Note: I found the solution below at http://stackoverflow.com/questions/22073881/hydrological-year-time-series after googling “R hydroTSM october monthly2annual”)
# First, generate a vector of "breaks", starting on Oct 1 and going by year.
# 1962 is the first year of data at Poway.
breaks <- seq(as.Date("1956-10-01"), length=(2023-1956), by="year")
# Length is the number of years you want the breaks for.
years.breaks = as.numeric(format(breaks,"%Y"))
labels.water.year = years.breaks[2:length(breaks)] # Why are we leaving off the first year in the water years label?
poway.precip.daily.sub$WaterYear <- cut(poway.precip.daily.sub$Date, breaks,labels=labels.water.year)
Check to make sure the hydroYears were assigned correctly by looking at the first 600 lines:
poway.precip.daily.sub[1:400,] # See the first 400 days of daily data
x.annual.wy = aggregate(poway.precip.daily.sub$PRCP.mm,by=list(poway.precip.daily.sub$WaterYear),FUN=sum)
names(x.annual.wy) = c("WaterYear","Rainfall.mm")
# x.daily$Group.1 is a "factor" class, which is annoying and doesn't plot right.
# check to see the results make sense
head(x.annual.wy)
## WaterYear Rainfall.mm
## 1 1957 297.9
## 2 1958 82.8
## 3 1959 128.6
## 4 1960 261.2
## 5 1961 125.1
## 6 1962 312.6
Do these values seem reasonable? How can you know?
What class is WaterYear?
Convert it to a numerical value. Note that you have to do “as.character”
first to turn a factor class into a character class…
x.annual.wy$WaterYear = as.numeric(as.character(x.annual.wy$WaterYear))
x.annual.wy.count = aggregate(poway.precip.daily.sub$PRCP.mm,by=list(poway.precip.daily.sub$WaterYear),FUN=length)
names(x.annual.wy.count) = c("WaterYear","Count.dates")
x.annual.wy.count$WaterYear = as.numeric(as.character(x.annual.wy.count$WaterYear))
head(x.annual.wy.count)
## WaterYear Count.dates
## 1 1957 365
## 2 1958 214
## 3 1959 365
## 4 1960 364
## 5 1961 365
## 6 1962 365
How many years have less than 365 days of data? Hint: create a new data.frame from x.annual.wy.count where Count.dates is >= 365…
How could you remove the WaterYears with less than 365 days of data?

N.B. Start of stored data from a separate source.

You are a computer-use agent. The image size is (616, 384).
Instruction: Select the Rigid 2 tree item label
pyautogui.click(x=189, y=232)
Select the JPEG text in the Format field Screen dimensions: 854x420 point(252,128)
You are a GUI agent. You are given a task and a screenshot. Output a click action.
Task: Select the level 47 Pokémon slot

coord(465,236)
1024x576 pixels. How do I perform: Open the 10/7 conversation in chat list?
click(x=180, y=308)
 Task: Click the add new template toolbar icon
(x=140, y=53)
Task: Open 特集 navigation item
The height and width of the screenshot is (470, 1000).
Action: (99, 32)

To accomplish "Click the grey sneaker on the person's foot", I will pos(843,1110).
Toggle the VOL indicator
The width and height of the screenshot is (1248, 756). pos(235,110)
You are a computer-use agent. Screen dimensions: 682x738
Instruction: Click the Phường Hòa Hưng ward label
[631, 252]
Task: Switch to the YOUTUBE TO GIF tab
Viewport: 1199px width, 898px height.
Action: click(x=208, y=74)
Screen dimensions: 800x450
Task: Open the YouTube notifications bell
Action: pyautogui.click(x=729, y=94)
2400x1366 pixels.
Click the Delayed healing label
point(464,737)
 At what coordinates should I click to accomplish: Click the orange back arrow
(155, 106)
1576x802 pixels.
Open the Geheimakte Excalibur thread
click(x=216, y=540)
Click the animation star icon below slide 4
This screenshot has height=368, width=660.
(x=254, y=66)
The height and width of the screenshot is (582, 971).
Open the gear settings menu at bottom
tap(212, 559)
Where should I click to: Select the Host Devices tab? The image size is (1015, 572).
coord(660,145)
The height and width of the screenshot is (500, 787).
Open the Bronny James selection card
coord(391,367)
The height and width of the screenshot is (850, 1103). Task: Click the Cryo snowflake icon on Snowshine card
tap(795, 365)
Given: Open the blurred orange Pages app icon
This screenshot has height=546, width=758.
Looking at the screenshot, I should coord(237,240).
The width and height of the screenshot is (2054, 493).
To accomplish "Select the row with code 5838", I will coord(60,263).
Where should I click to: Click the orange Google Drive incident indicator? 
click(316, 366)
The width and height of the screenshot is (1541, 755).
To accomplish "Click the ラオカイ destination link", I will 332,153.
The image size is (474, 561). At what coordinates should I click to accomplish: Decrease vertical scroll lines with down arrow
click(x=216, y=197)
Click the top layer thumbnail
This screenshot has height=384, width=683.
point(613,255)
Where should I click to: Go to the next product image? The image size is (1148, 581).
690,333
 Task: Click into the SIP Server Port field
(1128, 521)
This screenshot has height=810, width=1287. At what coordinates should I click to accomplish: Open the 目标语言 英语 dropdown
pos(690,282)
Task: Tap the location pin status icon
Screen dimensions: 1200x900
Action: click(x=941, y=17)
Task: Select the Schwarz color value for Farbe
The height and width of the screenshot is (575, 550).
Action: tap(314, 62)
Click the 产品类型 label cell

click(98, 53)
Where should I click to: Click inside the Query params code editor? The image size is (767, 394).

plot(x.annual.wy$WaterYear,x.annual.wy$Rainfall.mm,type="l",ylab="Annual precip, mm",xlab="Water year")
Usually, rainfall is plotted as a bar chart, not a line, since the rainfall happens over a year, not at a point.
# Note: I found this code by googling "R barplot of annual precipitation"
b.plot <- barplot(height = x.annual.wy$Rainfall.mm, names.arg = x.annual.wy$WaterYear,
xlab="Year", ylab="Precipitation (mm)")
…and plot WaterYears with all 365 days as a blue dot:
x.annual.wy.sub = x.annual.wy[x.annual.wy.count$Count.dates>=365,]
plot(x.annual.wy$WaterYear,x.annual.wy$Rainfall.mm,type="l",ylab="Annual precip, mm",xlab="Water year")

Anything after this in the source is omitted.